* begin *
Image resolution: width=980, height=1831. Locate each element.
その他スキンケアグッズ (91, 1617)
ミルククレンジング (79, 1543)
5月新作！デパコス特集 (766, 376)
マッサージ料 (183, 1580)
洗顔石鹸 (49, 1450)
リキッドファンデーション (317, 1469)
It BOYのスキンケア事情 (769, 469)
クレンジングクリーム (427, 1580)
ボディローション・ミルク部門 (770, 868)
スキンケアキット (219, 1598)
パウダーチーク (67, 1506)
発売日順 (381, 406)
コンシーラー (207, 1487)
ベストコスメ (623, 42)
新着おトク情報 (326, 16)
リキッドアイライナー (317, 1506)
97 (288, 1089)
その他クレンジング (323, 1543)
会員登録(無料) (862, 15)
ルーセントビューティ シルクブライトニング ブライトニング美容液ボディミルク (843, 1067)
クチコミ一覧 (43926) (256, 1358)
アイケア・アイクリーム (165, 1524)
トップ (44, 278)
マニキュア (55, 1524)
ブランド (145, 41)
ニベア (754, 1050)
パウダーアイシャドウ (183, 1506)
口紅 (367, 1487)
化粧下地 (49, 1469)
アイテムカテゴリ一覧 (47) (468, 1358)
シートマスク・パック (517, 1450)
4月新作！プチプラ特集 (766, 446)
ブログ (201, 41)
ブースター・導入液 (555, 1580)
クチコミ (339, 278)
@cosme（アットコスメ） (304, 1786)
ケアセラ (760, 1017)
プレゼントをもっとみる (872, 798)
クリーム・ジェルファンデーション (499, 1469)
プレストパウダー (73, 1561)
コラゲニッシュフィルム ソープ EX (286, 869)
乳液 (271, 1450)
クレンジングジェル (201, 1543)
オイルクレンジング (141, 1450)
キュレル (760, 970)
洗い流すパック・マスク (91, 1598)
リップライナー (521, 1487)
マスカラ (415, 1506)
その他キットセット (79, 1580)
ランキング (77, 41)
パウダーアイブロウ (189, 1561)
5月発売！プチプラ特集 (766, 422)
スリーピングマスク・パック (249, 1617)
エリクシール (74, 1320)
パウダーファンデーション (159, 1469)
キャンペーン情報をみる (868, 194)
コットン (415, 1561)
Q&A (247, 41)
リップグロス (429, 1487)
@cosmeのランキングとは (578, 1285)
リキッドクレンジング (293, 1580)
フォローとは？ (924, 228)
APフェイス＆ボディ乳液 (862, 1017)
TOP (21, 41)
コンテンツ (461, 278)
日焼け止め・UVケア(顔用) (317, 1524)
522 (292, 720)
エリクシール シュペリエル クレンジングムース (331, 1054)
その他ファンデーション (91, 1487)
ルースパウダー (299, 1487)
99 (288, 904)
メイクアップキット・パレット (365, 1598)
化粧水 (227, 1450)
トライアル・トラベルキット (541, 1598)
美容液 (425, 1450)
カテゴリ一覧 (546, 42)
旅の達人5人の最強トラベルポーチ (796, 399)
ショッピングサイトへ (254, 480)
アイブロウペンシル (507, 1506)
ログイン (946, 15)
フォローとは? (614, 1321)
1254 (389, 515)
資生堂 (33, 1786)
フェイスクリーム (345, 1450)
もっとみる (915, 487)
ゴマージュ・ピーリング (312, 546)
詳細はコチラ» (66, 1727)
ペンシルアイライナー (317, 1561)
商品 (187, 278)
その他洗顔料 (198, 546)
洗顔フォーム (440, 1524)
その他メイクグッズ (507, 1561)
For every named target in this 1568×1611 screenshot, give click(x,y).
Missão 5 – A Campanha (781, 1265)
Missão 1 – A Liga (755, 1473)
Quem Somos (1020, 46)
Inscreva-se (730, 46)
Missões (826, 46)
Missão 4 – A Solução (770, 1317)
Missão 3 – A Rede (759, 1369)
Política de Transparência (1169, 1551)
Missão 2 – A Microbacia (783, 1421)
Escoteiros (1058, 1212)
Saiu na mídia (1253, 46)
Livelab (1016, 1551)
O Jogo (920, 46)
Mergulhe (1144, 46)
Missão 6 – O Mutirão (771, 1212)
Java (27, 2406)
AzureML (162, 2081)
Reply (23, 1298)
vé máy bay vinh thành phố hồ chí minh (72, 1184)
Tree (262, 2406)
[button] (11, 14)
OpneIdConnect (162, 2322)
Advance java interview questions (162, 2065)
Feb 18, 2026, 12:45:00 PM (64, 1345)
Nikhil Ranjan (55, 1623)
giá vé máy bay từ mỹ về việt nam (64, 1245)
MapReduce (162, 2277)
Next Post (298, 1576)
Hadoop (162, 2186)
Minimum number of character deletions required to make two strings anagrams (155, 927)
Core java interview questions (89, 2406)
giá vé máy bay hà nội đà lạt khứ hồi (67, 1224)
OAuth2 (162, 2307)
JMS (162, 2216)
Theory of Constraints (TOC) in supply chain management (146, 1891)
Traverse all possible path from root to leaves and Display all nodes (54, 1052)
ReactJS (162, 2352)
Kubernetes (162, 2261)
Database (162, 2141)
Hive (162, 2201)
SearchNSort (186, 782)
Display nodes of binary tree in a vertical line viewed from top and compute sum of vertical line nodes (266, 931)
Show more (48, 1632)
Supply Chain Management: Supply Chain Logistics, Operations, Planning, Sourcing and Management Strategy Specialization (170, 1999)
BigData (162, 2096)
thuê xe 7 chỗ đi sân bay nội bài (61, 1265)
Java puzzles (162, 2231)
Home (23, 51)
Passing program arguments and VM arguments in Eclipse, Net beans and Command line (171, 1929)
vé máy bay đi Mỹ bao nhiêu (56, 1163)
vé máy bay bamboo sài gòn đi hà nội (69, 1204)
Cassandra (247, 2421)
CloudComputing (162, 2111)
* end *
> Exercise description
Copy the entries above between the lines holding "Core java interview questions (89, 2406)" and "Passing program arguments", inclusive, and offset each coordinate pair by adding 124 to both of its numbers.

> Solution to this task
Core java interview questions (213, 2530)
giá vé máy bay hà nội đà lạt khứ hồi (191, 1348)
OAuth2 (286, 2431)
JMS (286, 2340)
Theory of Constraints (TOC) in supply chain management (270, 2015)
Traverse all possible path from root to leaves and Display all nodes (178, 1176)
ReactJS (286, 2476)
Kubernetes (286, 2385)
Database (286, 2265)
Hive (286, 2325)
SearchNSort (310, 906)
Display nodes of binary tree in a vertical line viewed from top and compute sum of vertical line nodes (390, 1055)
Show more (172, 1756)
Supply Chain Management: Supply Chain Logistics, Operations, Planning, Sourcing and Management Strategy Specialization (294, 2123)
BigData (286, 2220)
thuê xe 7 chỗ đi sân bay nội bài (185, 1389)
Java puzzles (286, 2355)
Home (147, 175)
Passing program arguments and VM arguments in Eclipse, Net beans and Command line (295, 2053)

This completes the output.